"The only way to trade with Fibonaccis" journal

Discussion in 'Journals' started by 1a2b3cppp, Mar 6, 2010.

  1. those fibs are way too small in range imo...es could blow through that in a heart beat, but gl.
     
    #21     Mar 9, 2010
  2. I just came back to this thread to say that in the last 20 minutes price has only alternated between a range of 2 ticks. lol. But I just heard the "ding" and the trade just closed out. It stayed at 1 contract.

    As for the range, I don't decide where the retracements are going to happen or how big they are going to be. Sometimes they're huge, sometimes they're tiny. I try to avoid the ones that are too small.

    But remember: if fibs are magical and price is drawn to them or whatever, then the range shouldn't matter, should it?
     
    #22     Mar 9, 2010
  3. Today's PnL. 3 trades today, 2 of which I posted above when they were live.

    The first trade ended up being 9 contracts, 4 on the second, and 1 on the last.

    There were a few more trades that I almost entered but price didn't retrace enough to the magical fib lines so I never entered.
     
    #23     Mar 9, 2010
  4. May be about to have my first losing trade this week :eek:

    Basically if the ES hits 1145.75 before it hits 1148 I'm gonna lose this one.

    I'm in 9 contracts deep now.

    edit - not sure why the order arrows aren't showing on this pic. Sometimes OEC turns them off and I have to go into settings and turn them back on. It's annoying.
     
    #24     Mar 10, 2010
  5. and out for a loss.
     
    #25     Mar 10, 2010
  6. No pnl blotter?...you showed us the winning days....show the loss. Did you give it ALL back?
     
    #26     Mar 10, 2010
  7. 8 trades today.

    9 contracts on the 1st (win)
    1 on the 2nd (win)
    1 on the 3rd (win)
    9 on the 4th (loss)
    1 on the 5th (win)
    1 on the 6th (win)
    4 on the 7th (win)
    9 on the 8th (win)

    PnL is attached.
     
    #27     Mar 10, 2010
  8. You pulled that p&l out of your ass didn't you....

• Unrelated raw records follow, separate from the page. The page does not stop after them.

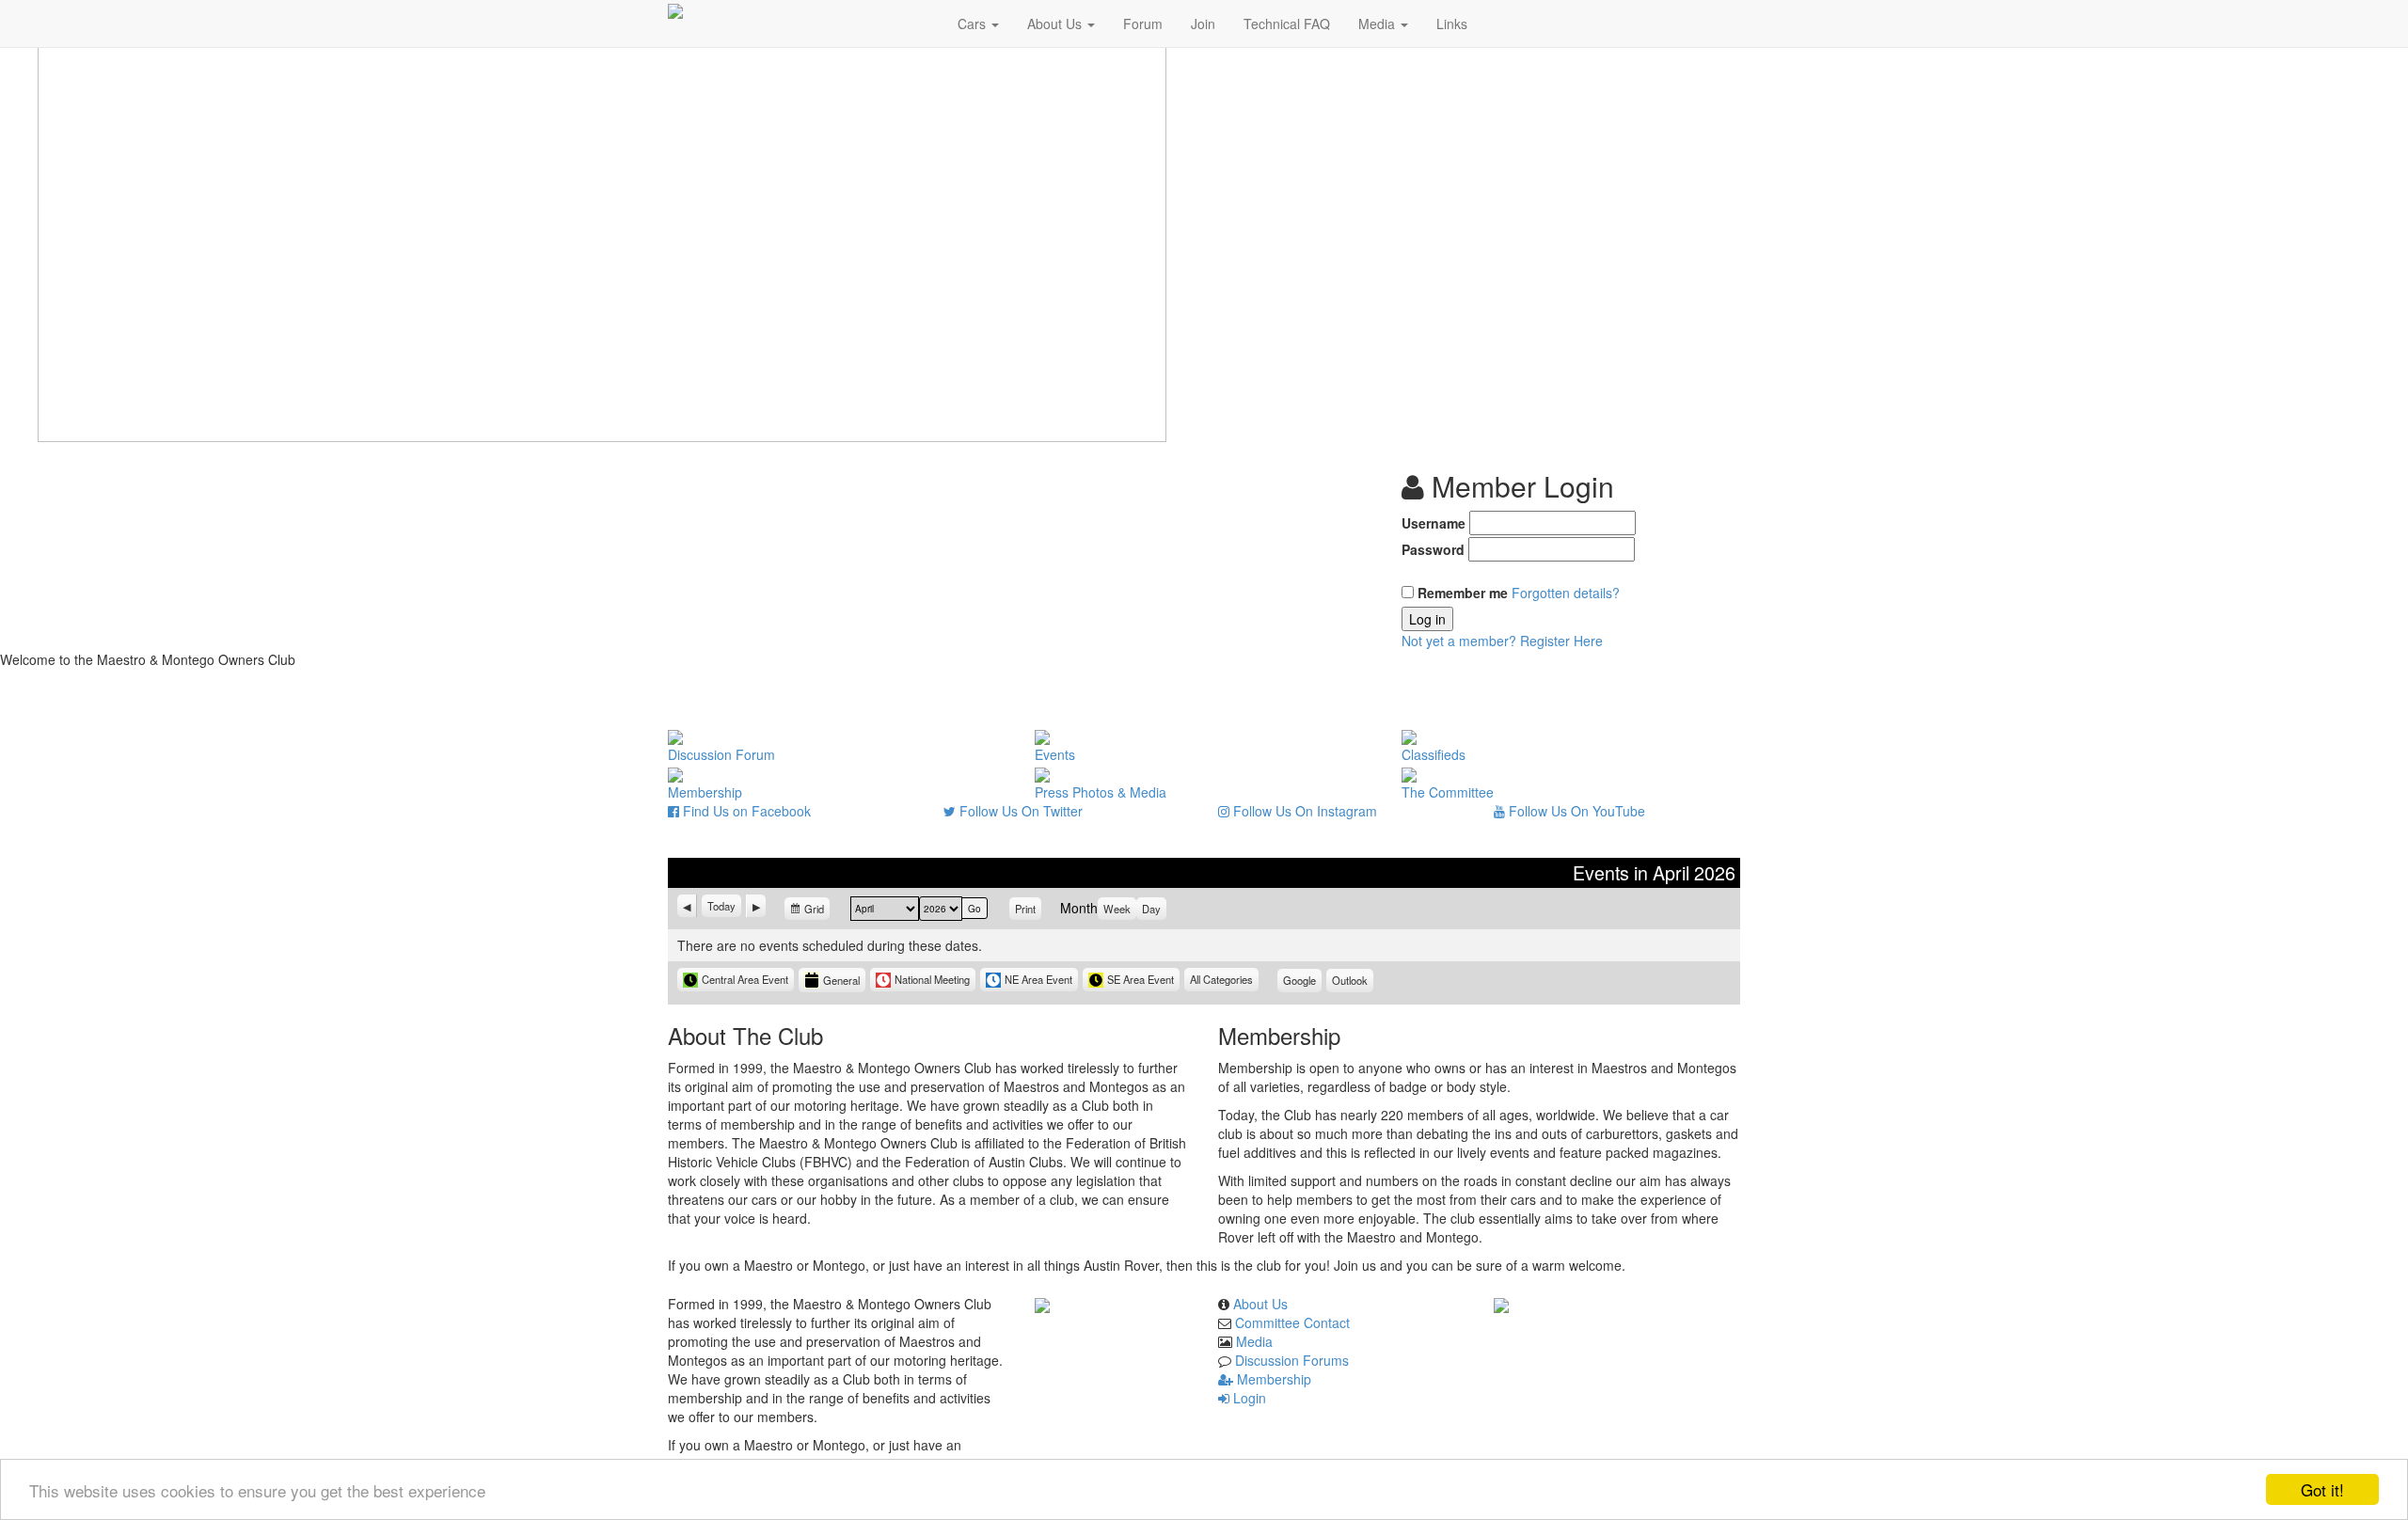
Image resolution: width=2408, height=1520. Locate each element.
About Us (1056, 23)
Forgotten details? (1566, 592)
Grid (815, 911)
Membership (1272, 1379)
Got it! (2322, 1489)
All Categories (1221, 979)
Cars (974, 23)
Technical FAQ (1287, 23)
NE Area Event (1038, 979)
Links (1451, 23)
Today (721, 905)
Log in (1427, 619)
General (841, 980)
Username (1433, 523)
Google (1302, 982)
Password (1433, 549)
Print (1028, 908)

    First, it's virtually impossible for you to have bigger winning trades than losing trades with your strategy according to your own rules in which you stated that you average-in to the trade(see his last trade).

    Second, this is no more than a 50/50 winning strategy at best so I find it unbelievable that you had 7 winning trades.

    Dude, get off the simulator, move out of your mommy's basement, and get a real job....
     
    #28     Mar 10, 2010
  9. Here we go...

    Wrong.

    By definition of this entry system, the biggest possible win for any given trade (9 contracts) will be MORE than the biggest possible loss (9 contracts). Why? Because the way I average in right now causes the average price to be below the 50% retracement. If I entered like 3/3/3 or something, then you'd be right, but that's why I average down. Open an excel sheet and verify yourself. It's simple. I can post the spreadsheet with the formulas if you want.

    And since the 50% retracement is exactly halfway between profit and stop loss, an average price that is below the 50% retracement means when I'm fully loaded with 9 contracts, the target profit is further away from the average price than the stop loss, thus the biggest win is bigger than the biggest loss for any given trade.

    That doesn't mean I can't have losers that are bigger than winners on different trades, but it means that for any given trade the max possible win is bigger than the max possible loss.

    About your second point, the total possible point value for any given trade is dependent upon the range of the fib retracements that I draw. It's not always the same point value. I've posted some screenshots here where it was narrow, and also where it was big. So that's why different trades are different dollar amounts even if they have the same number of contracts.

    QED.

    How exactly did you arrive at the conclusion that it is "50/50 at best"?

    Good one [​IMG]
     
    #29     Mar 10, 2010
  10. I'd like to see that spreadsheet if you don't mind, If you're scaling in at 38.2%, 50%, and 61.8%, you can't get an average price less than the 61.8% level or much less than the 50% level. The only way to get an average price close to 61.8% means you would have to "load the boat" at the 61.8% which also means that on trades that never hit the 61.8% level, you would be so small that your mathematical expectancy will be fucked up. But please post the spreadsheet for us all to review.

    Over time ALL SYSTEMS/METHODS DROP TO 50% OR LESS. Give this system/method some time and enough trades and you'll see what I mean. At best, this is a breakeven method.

    Edit: You should also adjust the contracts on each trade to maintain a constant amount of risk for each trade - i.e., you should never lose $500 on one trade and then lose $900 on a different trade. Each trade should have the same dollar risk by adjusting contracts.